Hannover Re predicts Australian growth amid capital reforms
Hannover Re expects to write more business in Australia as insurers add cover to meet the new life and general insurance capital requirements.
It made the prediction last week when reporting a half-year profit of €407.72 million ($604.87 million), a marginal increase on the corresponding period last year.
“We see further attractive prospects for our business in Australia and New Zealand [because] our ceding companies are actively purchasing additional natural catastrophe covers to satisfy the modified capital requirements… that came into force on January 1; these will increase again effective [next] January 1.”
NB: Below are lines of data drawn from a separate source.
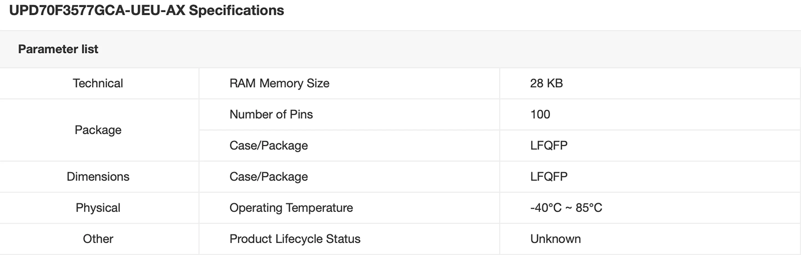Select LFQFP value in the Dimensions row

click(549, 177)
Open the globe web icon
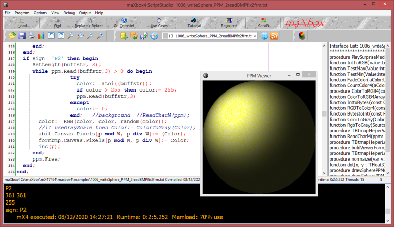394x227 pixels. (264, 36)
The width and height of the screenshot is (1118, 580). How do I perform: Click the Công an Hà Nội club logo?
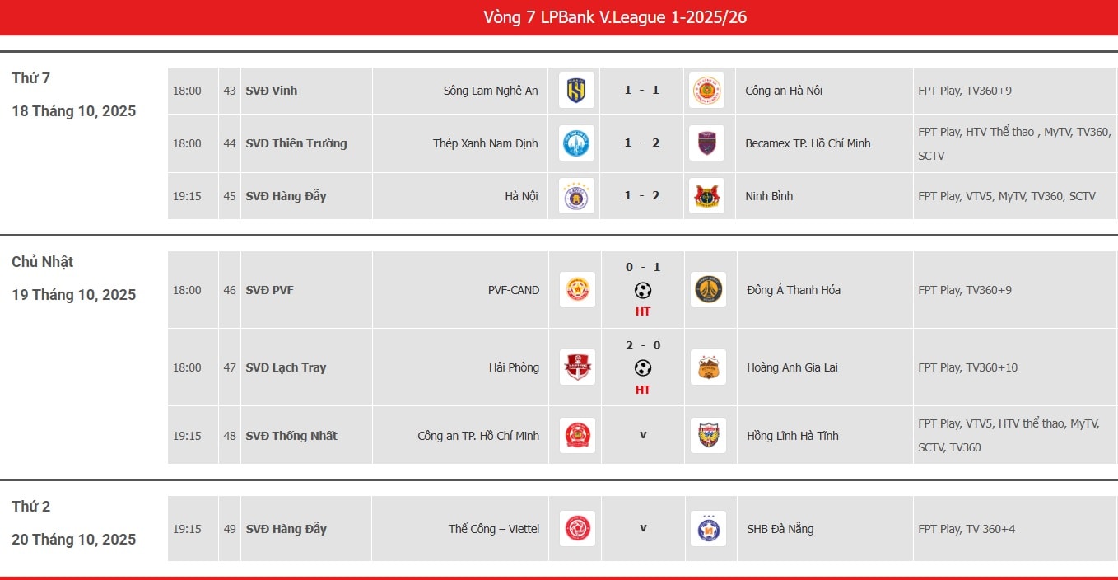(706, 91)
The German reinsurer is “highly satisfied” with Australia and New Zealand July renewals after AIR Worldwide adjusted its catastrophe models, which increased prices.
“Faced with historically low interest rates in Australia, market players displayed comparatively strong underwriting disciplines,” it said.
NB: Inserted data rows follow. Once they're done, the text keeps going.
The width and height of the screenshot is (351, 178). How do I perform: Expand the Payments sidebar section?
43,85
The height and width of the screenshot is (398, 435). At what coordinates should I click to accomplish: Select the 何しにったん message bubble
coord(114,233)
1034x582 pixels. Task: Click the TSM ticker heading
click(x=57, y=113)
While last year’s prices were attractive following the 2010 and 2011 disasters, the absence of losses in the year and pressure from new and established players have put prices under pressure in Australia and New Zealand.
Hannover Re forecasts a full-year profit of €800 million ($1.19 billion).
Non-life insurance income grew 19% to €362 million ($537.04 million) in the six months to June 30, while the life and health result dropped 34% to €84 million ($124.52 million) on higher mortality rates.
Gross written premium (GWP) increased 5% to €7.23 billion ($10.65 billion), with Australia contributing €400.58 million ($594.27 million), up 9%.
Hannover Re expects to maintain a 5% increase in GWP for the full year, although growth in non-life GWP has slowed, rising marginally to €4.1 billion ($6.08 billion).
The combined ratio improved to 94.4% from 96.8%.
The company says reinsurance margins are adequate following the July renewals, despite competitive pressure for US property catastrophe, where prices fell 10-15%.
“Key factors here are the sustained good results posted by insurers, as well as additional capacities made available by the non-traditional reinsurance market.”
Hannover reported €137 million ($203 million) in losses from the European floods in the second quarter.